**Supplied text**
Given the high volume of move-ins, UW Housing & Food Services coordinated efforts to make the process run smoothly, including assigned move-in appointments and detailed instructions for families on how to get students unloaded and settled into their rooms.

“We want our students and their families to know that we’re expecting them. And we’re really excited that they’re here,” said Pamela Schreiber, assistant vice president for Student Life and executive director of UW Housing & Food Services. “We are very proud of the residential experience that we offer students, and we know that it adds to their success and their connection to the university, as well as their connection with others, which is so important.”

UW President Ana Mari Cauce greeted students Tuesday afternoon near Denny Field, and Provost Tricia Serio will welcome more students Thursday morning. Move-ins are scheduled to take place through the end of the week.

It’s once again mini fridge season at the as students move into campus housing and prepare for the new academic year. 💜💛

— UW News (@uwnews)

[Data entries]
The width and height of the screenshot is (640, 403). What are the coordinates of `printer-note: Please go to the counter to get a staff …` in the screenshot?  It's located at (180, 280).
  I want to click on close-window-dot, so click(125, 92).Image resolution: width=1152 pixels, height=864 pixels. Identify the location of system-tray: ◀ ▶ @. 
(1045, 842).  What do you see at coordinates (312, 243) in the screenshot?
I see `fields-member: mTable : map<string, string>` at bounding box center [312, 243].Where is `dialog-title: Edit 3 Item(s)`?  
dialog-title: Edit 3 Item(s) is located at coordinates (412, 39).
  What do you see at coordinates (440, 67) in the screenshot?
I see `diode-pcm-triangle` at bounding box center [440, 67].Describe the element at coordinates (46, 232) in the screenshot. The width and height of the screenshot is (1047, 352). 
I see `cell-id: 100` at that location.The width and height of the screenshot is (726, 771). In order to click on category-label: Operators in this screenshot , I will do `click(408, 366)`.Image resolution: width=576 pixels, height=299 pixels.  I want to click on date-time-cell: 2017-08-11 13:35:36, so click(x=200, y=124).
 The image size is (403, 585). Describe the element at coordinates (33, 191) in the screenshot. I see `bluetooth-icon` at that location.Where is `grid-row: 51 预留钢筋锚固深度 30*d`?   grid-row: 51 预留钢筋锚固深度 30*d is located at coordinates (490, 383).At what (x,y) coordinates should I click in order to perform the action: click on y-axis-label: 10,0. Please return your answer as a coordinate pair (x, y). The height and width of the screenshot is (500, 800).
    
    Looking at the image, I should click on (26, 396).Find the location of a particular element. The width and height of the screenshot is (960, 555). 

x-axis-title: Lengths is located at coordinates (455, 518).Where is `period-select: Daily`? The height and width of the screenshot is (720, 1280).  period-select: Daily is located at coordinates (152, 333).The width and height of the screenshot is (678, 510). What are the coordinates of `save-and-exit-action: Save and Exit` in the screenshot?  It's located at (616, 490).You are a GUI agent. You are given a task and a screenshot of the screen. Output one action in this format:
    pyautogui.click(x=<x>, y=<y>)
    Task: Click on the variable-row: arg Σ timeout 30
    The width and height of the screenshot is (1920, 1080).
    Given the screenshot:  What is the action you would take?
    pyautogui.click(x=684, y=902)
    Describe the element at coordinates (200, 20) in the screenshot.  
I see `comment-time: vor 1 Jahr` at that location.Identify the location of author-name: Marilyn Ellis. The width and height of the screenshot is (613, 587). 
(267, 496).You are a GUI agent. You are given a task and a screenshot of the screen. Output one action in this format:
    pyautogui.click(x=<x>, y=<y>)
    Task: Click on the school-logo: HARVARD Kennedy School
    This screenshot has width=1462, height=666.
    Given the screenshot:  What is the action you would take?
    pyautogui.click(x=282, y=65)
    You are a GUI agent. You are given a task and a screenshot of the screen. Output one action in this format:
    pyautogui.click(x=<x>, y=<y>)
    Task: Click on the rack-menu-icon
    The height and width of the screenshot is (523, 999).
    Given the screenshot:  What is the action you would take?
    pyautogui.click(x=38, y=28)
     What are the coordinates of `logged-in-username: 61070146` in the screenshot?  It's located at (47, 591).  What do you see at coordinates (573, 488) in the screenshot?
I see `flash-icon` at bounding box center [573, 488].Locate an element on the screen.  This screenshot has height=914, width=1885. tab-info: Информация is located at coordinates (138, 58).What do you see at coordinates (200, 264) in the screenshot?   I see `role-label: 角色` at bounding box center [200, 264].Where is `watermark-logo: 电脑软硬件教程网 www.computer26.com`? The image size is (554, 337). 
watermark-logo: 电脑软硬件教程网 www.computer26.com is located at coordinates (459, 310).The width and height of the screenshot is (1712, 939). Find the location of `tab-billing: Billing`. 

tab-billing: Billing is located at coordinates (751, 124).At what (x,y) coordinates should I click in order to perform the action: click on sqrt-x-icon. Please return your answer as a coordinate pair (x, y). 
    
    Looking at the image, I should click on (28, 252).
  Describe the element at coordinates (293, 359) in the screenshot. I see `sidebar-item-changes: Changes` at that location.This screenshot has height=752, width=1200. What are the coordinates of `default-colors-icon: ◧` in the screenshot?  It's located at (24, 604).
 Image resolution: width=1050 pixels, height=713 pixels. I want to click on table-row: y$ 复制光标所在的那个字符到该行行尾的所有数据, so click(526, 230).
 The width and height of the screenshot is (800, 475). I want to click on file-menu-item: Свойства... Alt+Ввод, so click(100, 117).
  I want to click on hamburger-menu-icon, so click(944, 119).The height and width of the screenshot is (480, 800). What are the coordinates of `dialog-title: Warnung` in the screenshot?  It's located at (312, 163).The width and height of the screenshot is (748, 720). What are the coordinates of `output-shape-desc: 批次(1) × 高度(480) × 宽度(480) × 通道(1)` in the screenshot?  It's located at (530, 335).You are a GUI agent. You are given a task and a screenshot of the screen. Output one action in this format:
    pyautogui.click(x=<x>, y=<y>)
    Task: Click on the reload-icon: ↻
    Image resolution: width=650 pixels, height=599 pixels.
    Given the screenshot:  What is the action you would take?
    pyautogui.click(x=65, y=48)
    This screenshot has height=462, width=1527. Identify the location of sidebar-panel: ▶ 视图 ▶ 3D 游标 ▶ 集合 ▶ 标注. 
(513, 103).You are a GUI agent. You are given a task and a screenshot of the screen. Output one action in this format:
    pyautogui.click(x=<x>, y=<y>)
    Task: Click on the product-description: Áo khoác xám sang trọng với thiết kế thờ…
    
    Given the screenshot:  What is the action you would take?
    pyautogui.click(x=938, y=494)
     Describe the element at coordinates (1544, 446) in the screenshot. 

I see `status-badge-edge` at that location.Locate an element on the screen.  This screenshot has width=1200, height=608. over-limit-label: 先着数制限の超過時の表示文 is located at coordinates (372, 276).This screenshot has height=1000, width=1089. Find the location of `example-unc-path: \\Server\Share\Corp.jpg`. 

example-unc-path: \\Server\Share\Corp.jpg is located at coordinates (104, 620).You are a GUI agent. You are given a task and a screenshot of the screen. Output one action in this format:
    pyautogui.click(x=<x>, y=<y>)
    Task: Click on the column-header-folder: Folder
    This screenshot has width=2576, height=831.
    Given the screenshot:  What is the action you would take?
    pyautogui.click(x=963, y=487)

**Exercise instructions**
a) From the UW move-in passage, can you extract the part starting at "UW President Ana" and ending at "UW News (@uwnews)"?
b) Which people does the UW move-in passage mention by name?

**Solutions to the tasks**
a)
UW President Ana Mari Cauce greeted students Tuesday afternoon near Denny Field, and Provost Tricia Serio will welcome more students Thursday morning. Move-ins are scheduled to take place through the end of the week.

It’s once again mini fridge season at the as students move into campus housing and prepare for the new academic year. 💜💛

— UW News (@uwnews)

b)
Pamela Schreiber
Ana Mari Cauce
Tricia Serio